For many churches men’s ministry is either non-existent or the ministry consists of quarterly breakfasts and an annual cookout. I have talked with pastors and leaders from normative size churches, medium, and large churches, and all struggle to some degree with launching or sustaining a vibrant men’s ministry. Why is this the case? What makes men’s ministry so different and subsequently difficult from the rest of the ministries of the church? I have wrestled with this question, read blogs, went to trainings, and scoured books to find the answer. The answer is simpler than we might expect. Men’s ministry seems so difficult because we make it more complex than needed.
For a successful men’s ministry, a ministry that glorifies Christ, strengthens the body, and engages people, it needs to have at least three components.
Yes, men like to do things.

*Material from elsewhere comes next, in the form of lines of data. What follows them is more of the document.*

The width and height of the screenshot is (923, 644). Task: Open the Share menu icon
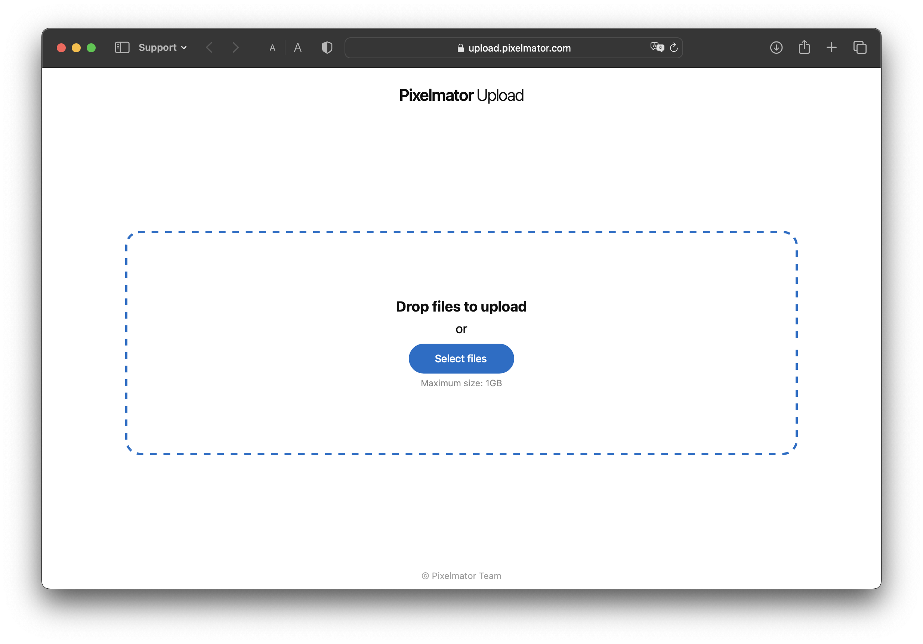tap(804, 47)
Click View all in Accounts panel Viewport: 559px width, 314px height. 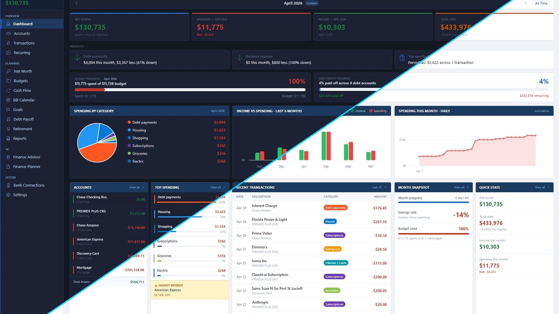pyautogui.click(x=137, y=187)
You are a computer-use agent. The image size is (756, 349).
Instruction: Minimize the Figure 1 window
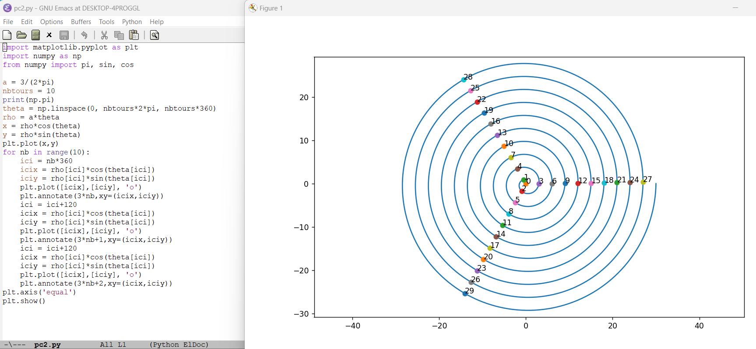pos(735,8)
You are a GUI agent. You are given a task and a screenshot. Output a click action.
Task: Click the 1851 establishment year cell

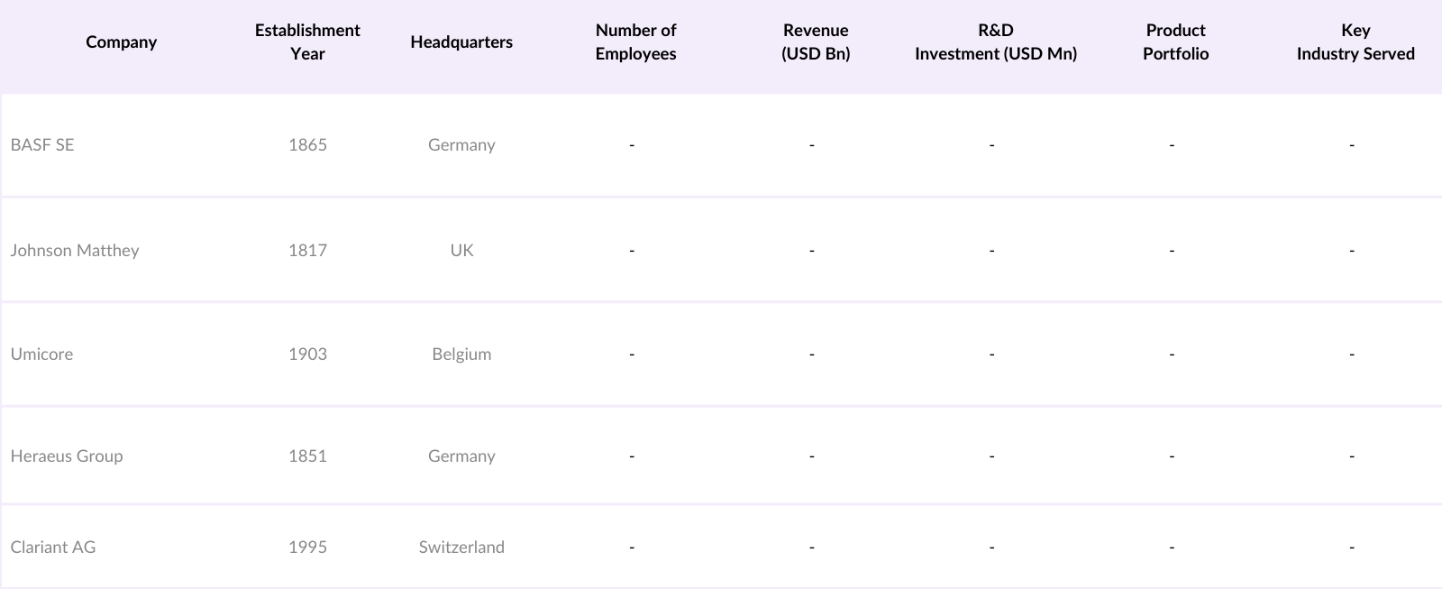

I know this may rub some of us practitioners the wrong way, but events are fun, and they allow people to connect in ways they cannot connect in a formal church setting. We are not trying to win men to an event. No event should be a stand-alone ministry. Each event should serve to connect men to the DNA of the church.
As men get older, they tend to isolate themselves more. Find ways to plug men into groups. This can be done many ways, but make sure that within these groups, men can share their lives honestly, have the confidence of confidentiality, and the opportunity to pray with one another.
Finally, a successful men’s ministry will include some type of project at some point during the year. The project can be anything from building a wheelchair ramp to helping with VBS. Projects allow men to come together and serve alongside one another. As men serve beside one another with a shared goal, a bond is created and strengthened that draws men to one another and to Christ.
Remember, there is no need to put so much pressure on yourself or your ministry. Simple is better. Get your team together and brainstorm how these ideas can be put into place in your ministry.